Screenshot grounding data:
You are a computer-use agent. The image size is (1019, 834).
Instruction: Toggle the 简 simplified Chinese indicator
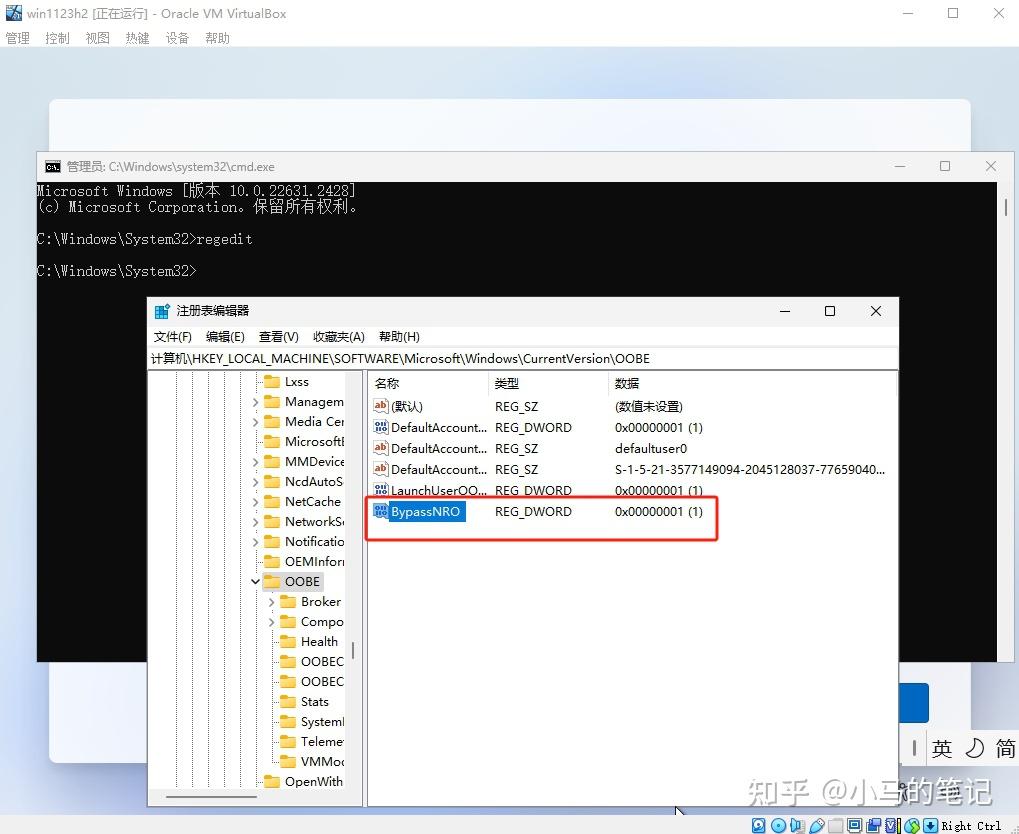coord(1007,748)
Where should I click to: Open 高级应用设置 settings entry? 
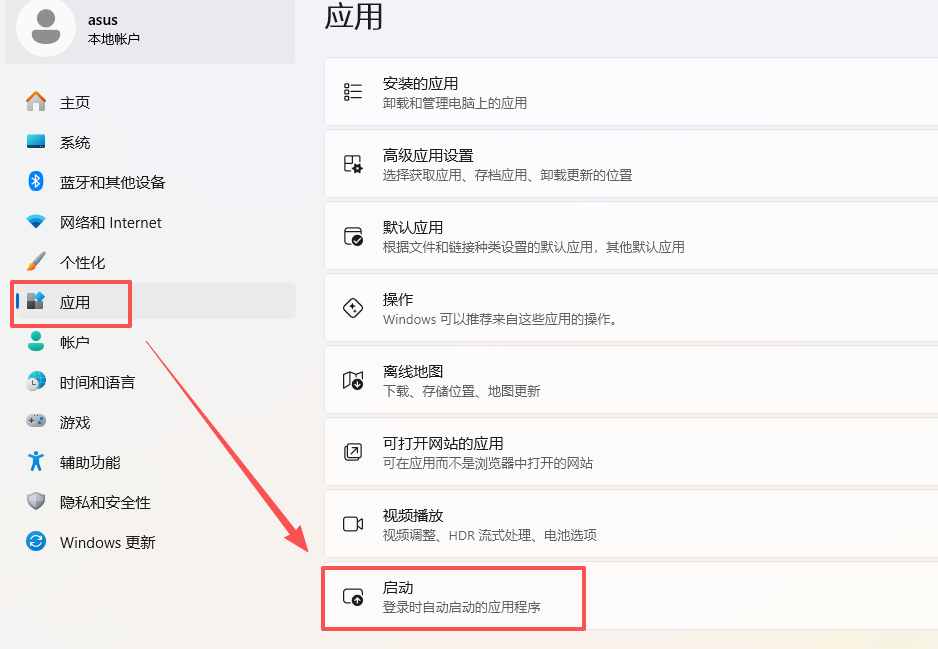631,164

▶ What you have to do: Write the records out again exactly as shown above, keeping no pictures.

▶ Task output:
You are a computer-use agent. The image size is (1019, 834).
Instruction: Toggle the 简 simplified Chinese indicator
coord(1007,748)
Where should I click to: Open 高级应用设置 settings entry? 
631,164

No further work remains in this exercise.